- _Work order_: Rewrite the records from their start through the line containing "(725, 702).", replacing "screenshot" with "image" and leaving everything else unchanged. Omit the pictures.

[[ Provided material open ]]

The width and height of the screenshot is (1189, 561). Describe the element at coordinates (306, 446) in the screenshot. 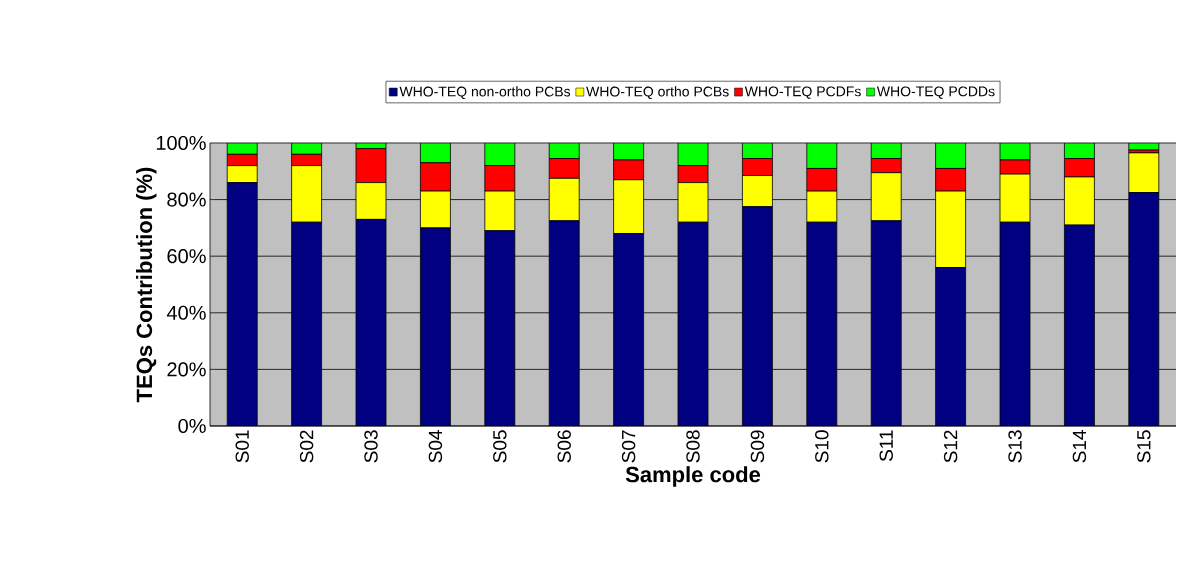

I see `x-tick-label: S02` at that location.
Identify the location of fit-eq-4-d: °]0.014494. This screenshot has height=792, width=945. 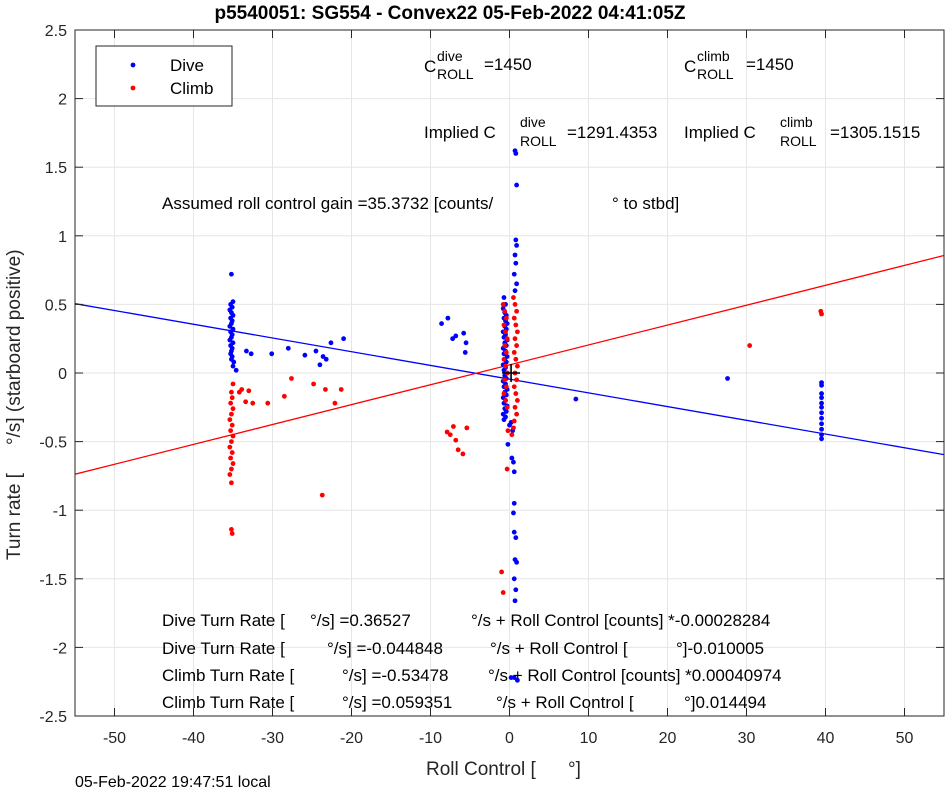
(725, 702).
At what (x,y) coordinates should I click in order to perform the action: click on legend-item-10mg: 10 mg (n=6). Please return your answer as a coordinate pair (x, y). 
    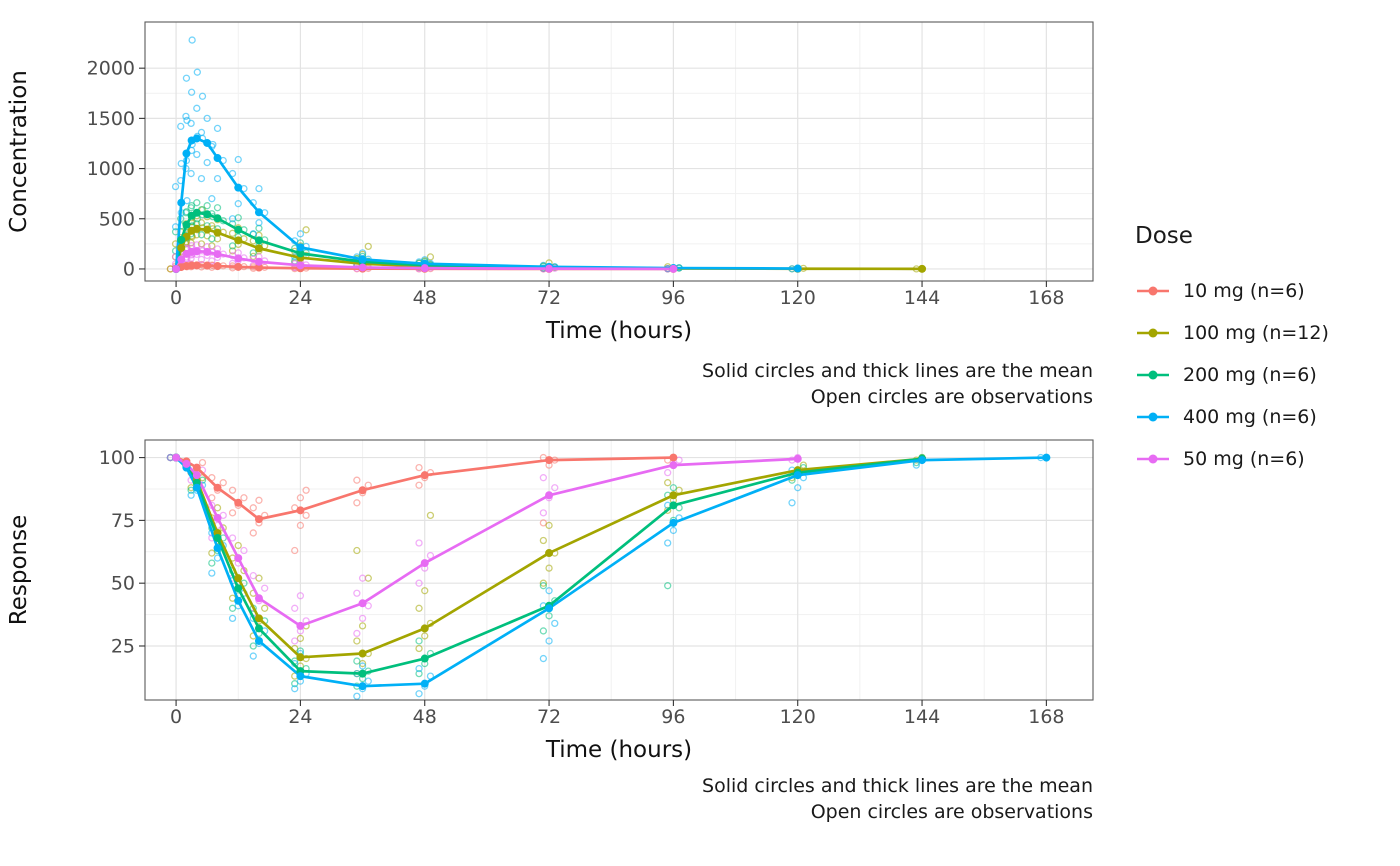
    Looking at the image, I should click on (1268, 291).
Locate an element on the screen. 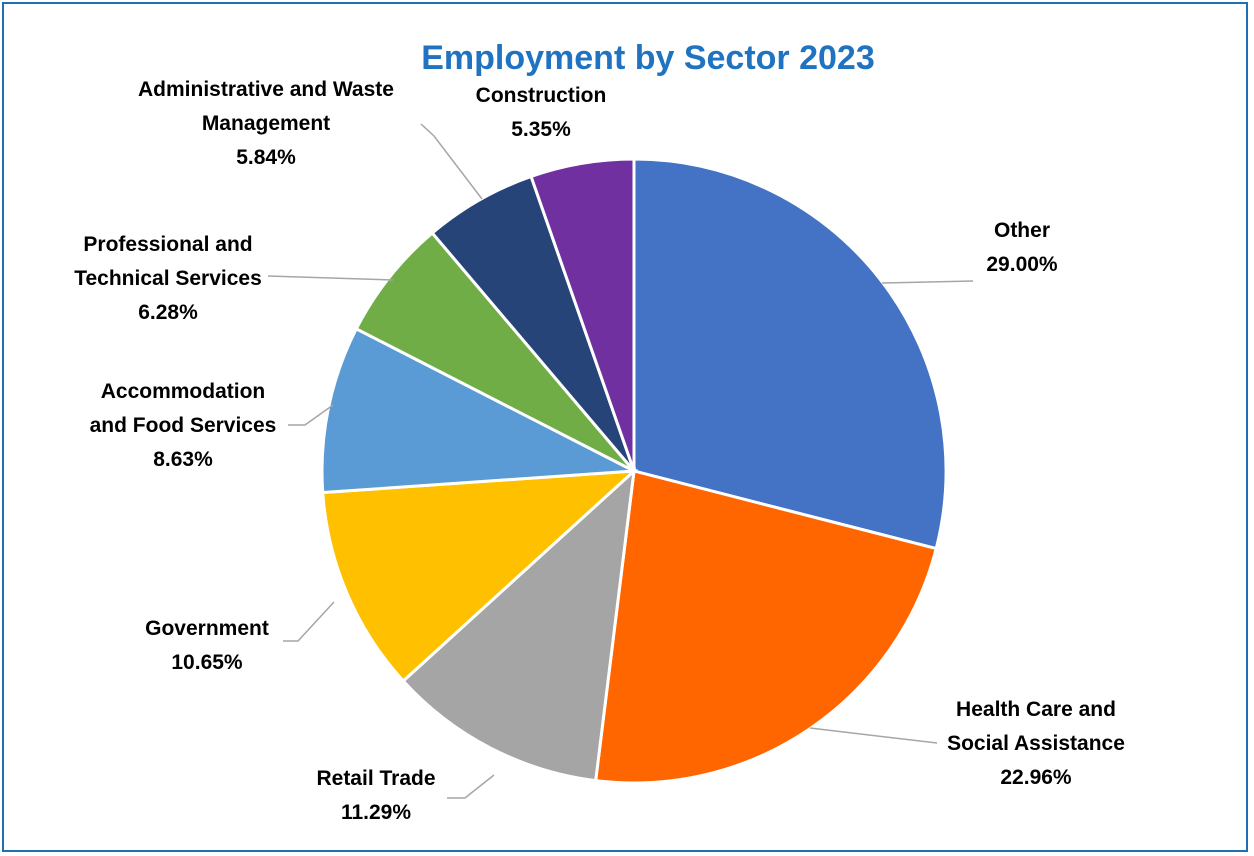 The height and width of the screenshot is (856, 1254). slice-category-label-4: Accommodation is located at coordinates (184, 392).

[[ Provided material closed ]]

- _Task solution_:
The width and height of the image is (1189, 561). Describe the element at coordinates (306, 446) in the image. 

I see `x-tick-label: S02` at that location.
Identify the location of fit-eq-4-d: °]0.014494. This image has height=792, width=945. 
(725, 702).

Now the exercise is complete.